Friday, January 05, 2007

Finally a good run.

I'll keep this short. After over 3 weeks off my workout regimen due to injury, I finally got a good run in last night. It wasn't long. It wasn't fast. It was, however, 100% pain-free.

I took it slow and easy and made sure that I stretched well before going out and I used good form while running. It is easy to fall into the trap of shuffling along and not lifting your knees when you're trying to run slowly on a recovery run. That can start bad habits which lead to injuries.

I can't tell you what a relief it was to complete a whole loop after coming up lame the last three times I tried.

We'll try it again today. :D

Pete

2 comments:

f5000sl said...

I've recently decided to run myself. LOL!

I felt great towards the end and wanted to head out for more, but the advice was go out lightly. So I headed home.

My first effort found me going about 3.5-4 mls of a walk/run. I did about a 30/70 split.

Jesus though, did that hurt by days end. My hip flexors where like screw you.

A few days taking it easy I was fine again. So I went out for runs two and three, but each one drew out a bad pain in my calves.

So bad that walking hurt. After a while I noticed that I was using too much ball of my foot for the impact zone and not enough heal.

I've done a few shorties since in a modified style, and it's helped, but I feel like I look like an ass running now, so I just might stick with the bike.

Your Name Here said...

Hey Jay

Great to hear from you. Running is definitely something that should be started gradually. It uses your muscles and lungs in a very different way than cycling does. I did a lot of long distance running in the 70s and 80s and really enjoyed it. I've needed a break from cycling for a lot of reasons.

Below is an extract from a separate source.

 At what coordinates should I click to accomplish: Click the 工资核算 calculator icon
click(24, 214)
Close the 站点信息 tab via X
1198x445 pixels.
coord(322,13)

Just like cycling, form is everything with running. If you flail around like a mad man on your mountain bike, you're not going to be happy with how the ride goes... either physically or technically.

I had to slow down my pace significantly because of the problems with my achiles. That caused me trouble because when I slowed down, I tended to shuffle more than run. I wasn't lifting my knees and using good form. That caused other problems. Now that I'm more conscious of that, my runs are GREAT!

I'm not going fast at all. I'm somewhere between an 8 an 9 minute mile.... sometimes slower. I'm able to do good distance though. I've had two runs this week of over an hour in duration. That's the kind of workout that I'm looking for.

Enjoy. I'll be back on the bike in the spring and I'll catch up with you guys then.